You'll get output like:

Manufacturer Product SerialNumber Version ASUSTeK PRIME B550-PLUS Default string PRIME B550-PLUS 

The Product field is your motherboard model. The Manufacturer tells you the brand. This works on Windows 10 and Windows 11 without installing anything.

Alternative command using System Information:

  1. Press Windows + R, type msinfo32, press Enter
  2. Under System Summary, look for BaseBoard Manufacturer, BaseBoard Product, and BaseBoard Version

Same information, just presented in a GUI rather than the terminal.

Method 2: Use CPU-Z (Free Third-Party Tool)

CPU-Z is a widely used, free system information utility that reads hardware data directly from your components. After downloading and running it:

  1. Open CPU-Z and click the Mainboard tab
  2. You'll see the manufacturer, model, chipset, BIOS version, and revision

This is useful if the WMIC command returns blank or generic values — which can happen on some pre-built systems where manufacturers strip out that data.

Method 3: Check Physically Inside the Case

If software methods aren't giving you clear results, the board itself always has the answer. Power down, unplug, and open your case. The model name is printed directly on the motherboard — usually near the RAM slots or along the edge of the board in large text. Common placements:

  • Between the RAM and the PCIe x16 slot
  • Along the bottom edge of the board
  • Near the CPU socket

You're looking for something like ROG STRIX B650-E, MSI MAG Z790 TOMAHAWK, or GIGABYTE B450M DS3H. Take a photo for reference before closing the case.
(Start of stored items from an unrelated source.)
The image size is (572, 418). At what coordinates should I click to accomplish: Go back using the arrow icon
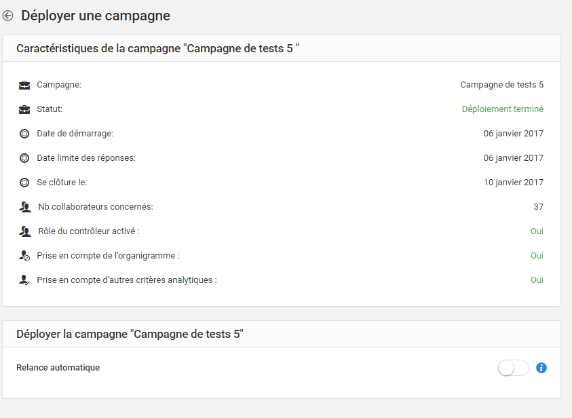(x=8, y=16)
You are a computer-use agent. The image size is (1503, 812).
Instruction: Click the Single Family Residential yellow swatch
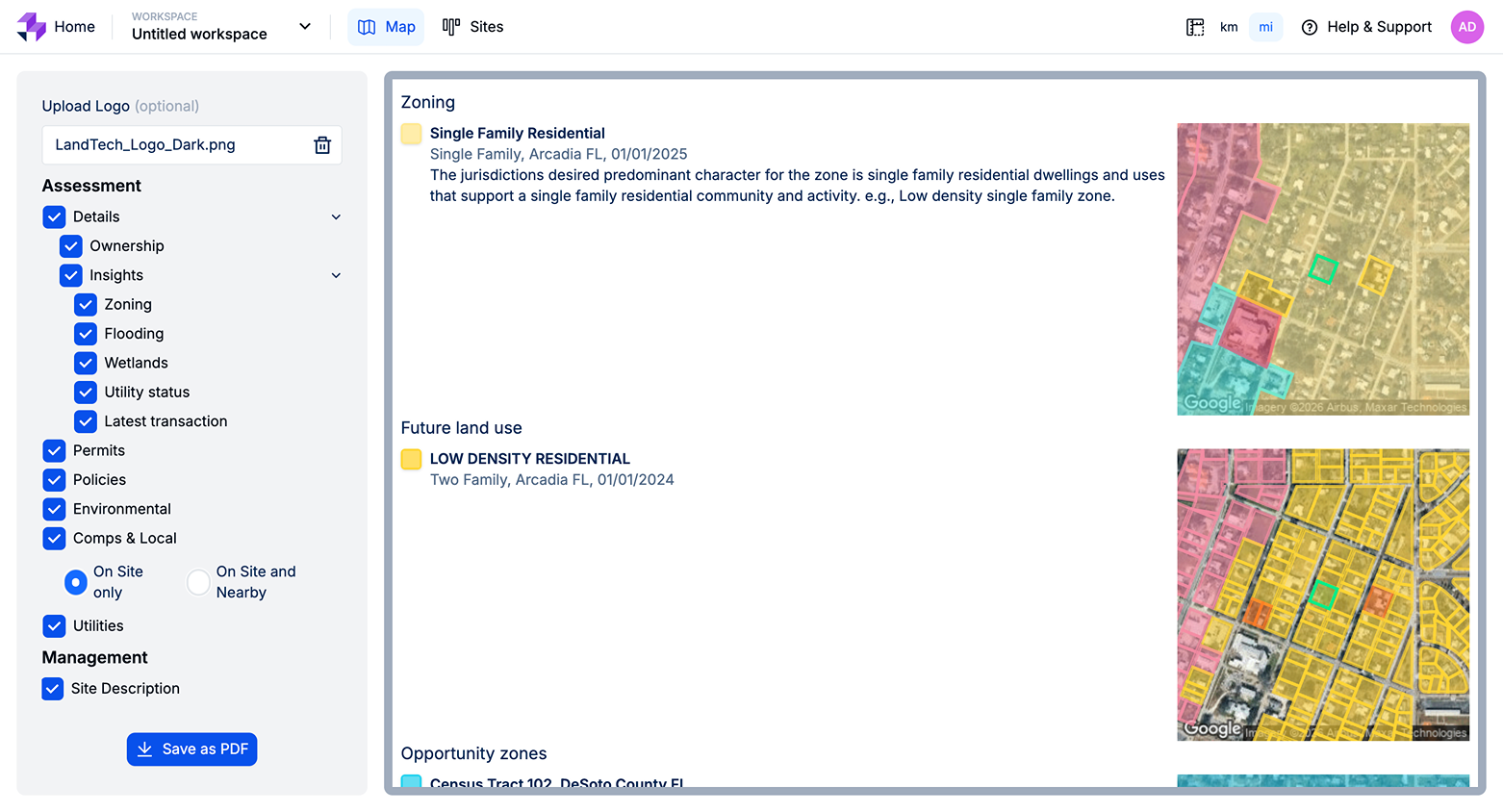pyautogui.click(x=411, y=134)
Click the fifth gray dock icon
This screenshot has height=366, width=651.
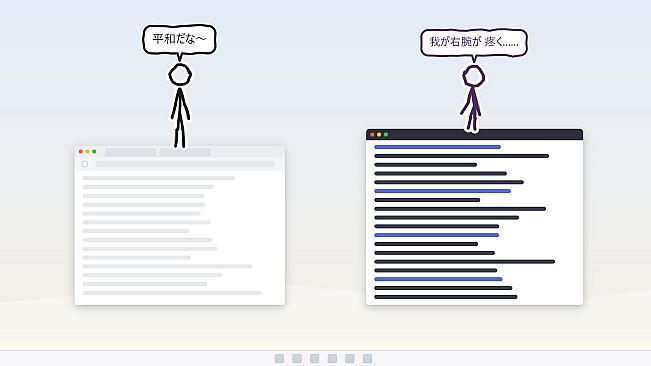click(350, 359)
Method 4: Check Your Original Documentation or Purchase History

If you built your own PC or still have the box, the model is printed on the retail packaging and included manual. For pre-built systems (Dell, HP, Lenovo, etc.), check:

  • The service tag or product ID sticker on the outside of the case
  • The manufacturer's support website using your serial number
  • Your original order confirmation or receipt

Pre-built manufacturers sometimes use proprietary OEM motherboards that aren't sold separately — meaning the board has a generic internal name rather than a consumer product name. In those cases, the system model number matters more than the board model.

Method 5: BIOS/UEFI Screen

When your PC boots, you can press a key (usually Delete, F2, or F10 depending on the brand) to enter the BIOS or UEFI interface. The motherboard model is almost always displayed on the main screen or in the system information section.

This method is useful if Windows isn't booting correctly and you need the board info for troubleshooting or driver recovery.

Comparing the Methods at a Glance

MethodBest ForRequires Software?Works Without Windows?
WMIC Command PromptQuick lookup, any Windows PCNoNo
msinfo32GUI preferenceNoNo
CPU-ZDetailed info, unreliable WMIC outputYes (free)No
Physical inspectionCertain identificationNoYes
BIOS/UEFI screenBoot-level accessNoYes
Documentation/support sitePre-built or OEM systemsNoYes

What the Model Number Actually Tells You 🔍

Once you have the model, the naming convention carries real information:

  • Chipset tier: Budget boards often use B-series chipsets (B550, B650, B760), while enthusiast boards use Z-series (Z790) or X-series (X670)
  • Form factor: ATX, Micro-ATX, and Mini-ITX affect case compatibility and expansion slot count
  • Generation: The number in the chipset name typically corresponds to compatible CPU generations — though this varies by manufacturer

A B550 board supports AM4-socket Ryzen CPUs but not AM5. A Z790 board supports Intel's LGA1700 socket. These distinctions matter immediately when you're planning an upgrade.

When Results Are Blank or Generic

Some OEM and pre-built systems return values like "Default String" or "To Be Filled By O.E.M." in WMIC output. This is a BIOS configuration choice made during manufacturing — it doesn't mean the data doesn't exist. In those cases, physical inspection or checking the manufacturer's support portal using your system's serial number will get you to the actual board specifications.


The method that works best depends on your situation — whether you're running a custom-built PC, a major-brand desktop, or a system that won't fully boot. Each path leads to the same answer, but what you do with that model number next depends entirely on why you needed it in the first place.